<<<<

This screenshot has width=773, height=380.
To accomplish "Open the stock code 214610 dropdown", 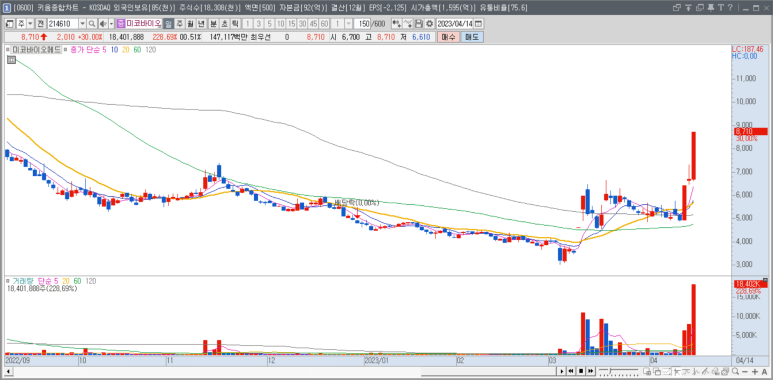I will tap(82, 24).
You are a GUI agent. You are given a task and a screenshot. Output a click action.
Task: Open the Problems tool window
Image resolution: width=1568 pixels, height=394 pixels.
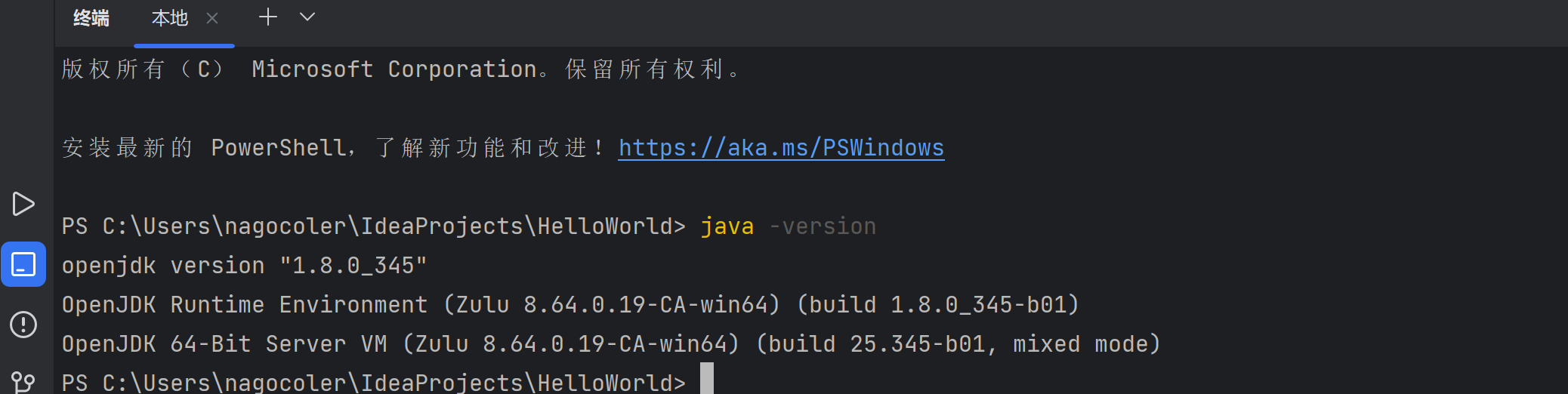click(23, 325)
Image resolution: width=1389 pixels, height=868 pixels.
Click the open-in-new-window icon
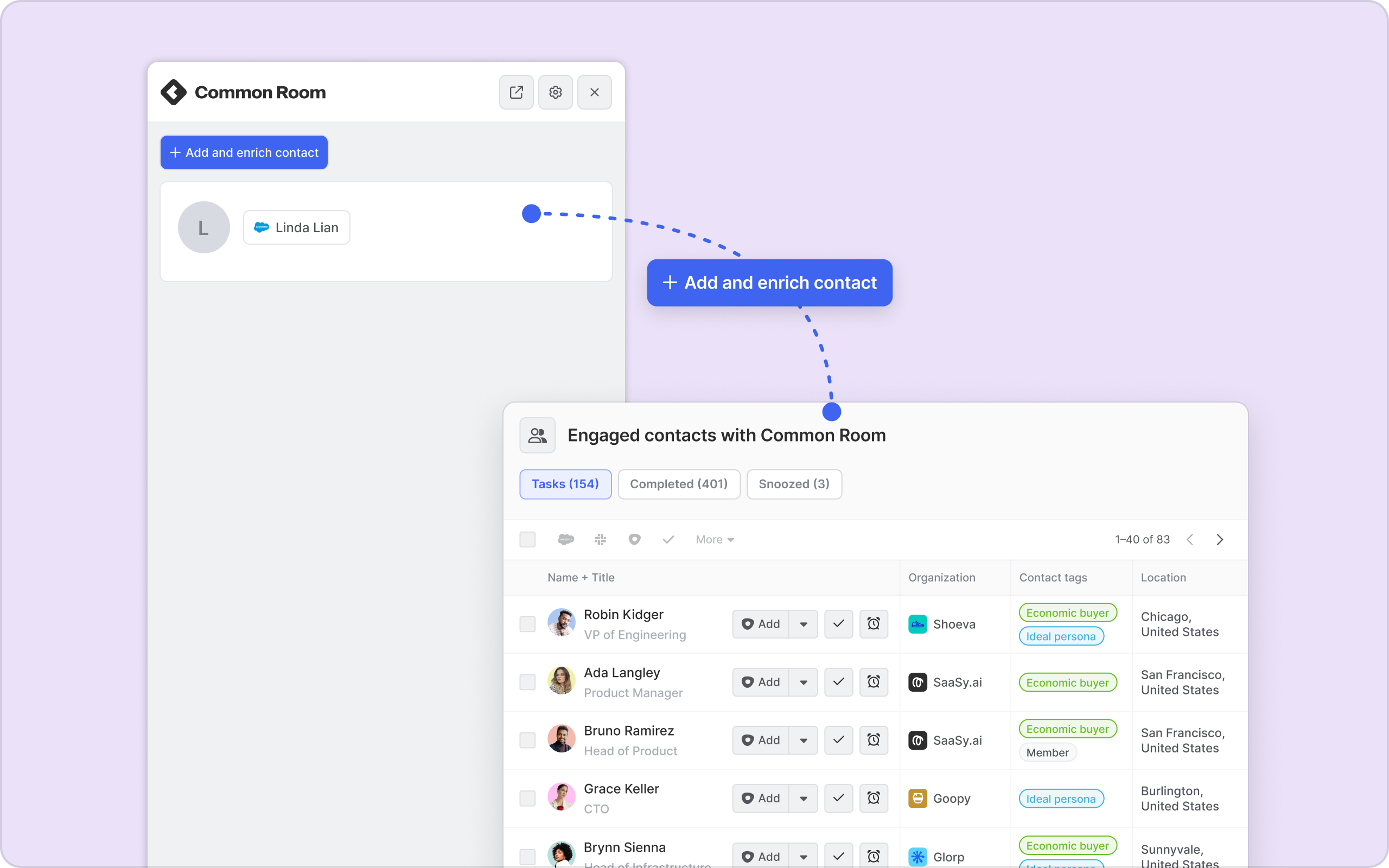(516, 92)
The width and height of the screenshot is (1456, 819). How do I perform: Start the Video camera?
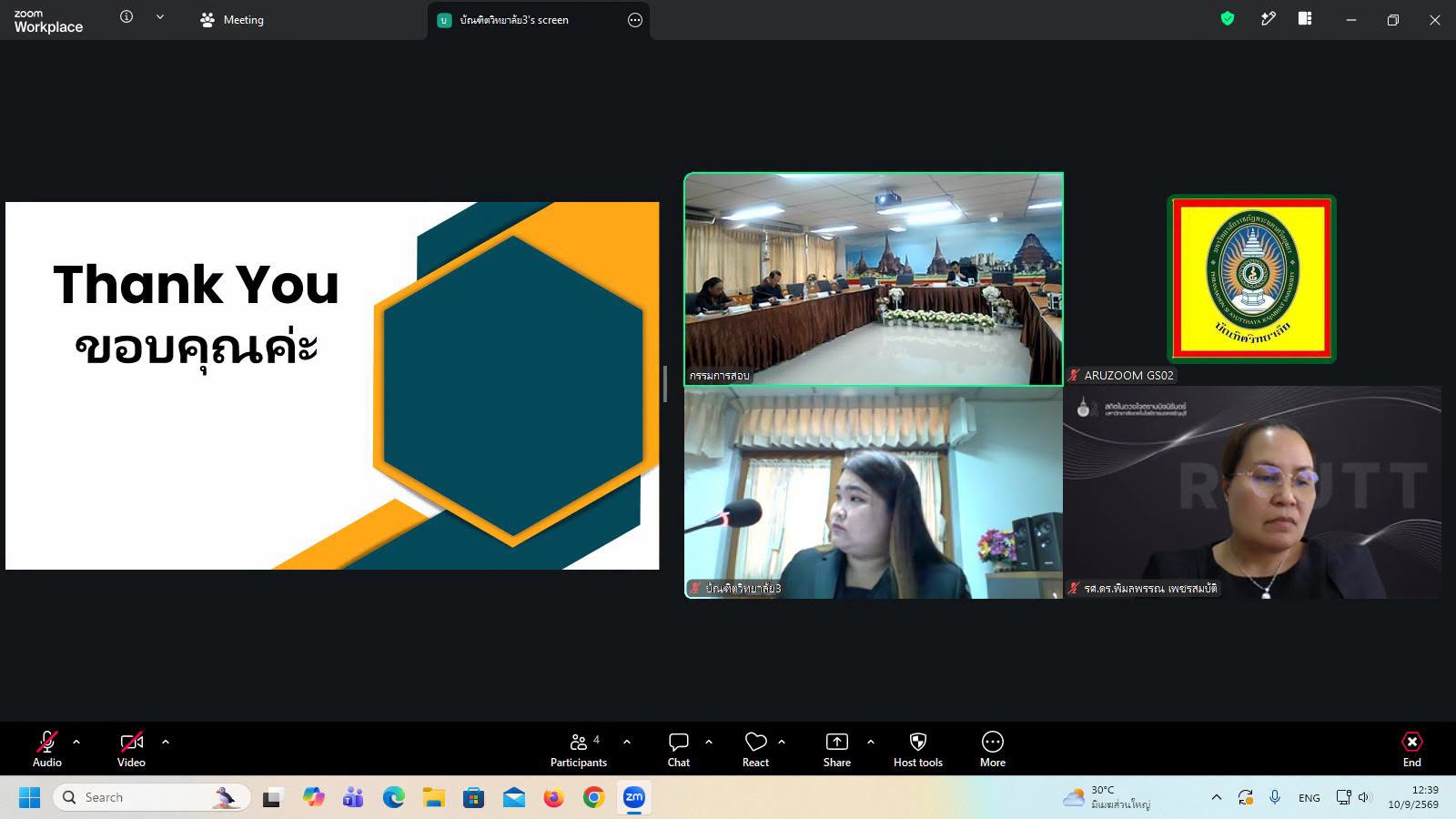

>>>>

Written exercise —
Give the lines of the listing from the line containing "Image resolution: width=1389" through the end of the listing as a numbered list. Skip blank lines and leave out the pictures.

Exercise output —
1. Image resolution: width=1389 pixels, height=868 pixels.
2. Click the open-in-new-window icon
3. (516, 92)
4. The width and height of the screenshot is (1456, 819). How do I perform: Start the Video camera?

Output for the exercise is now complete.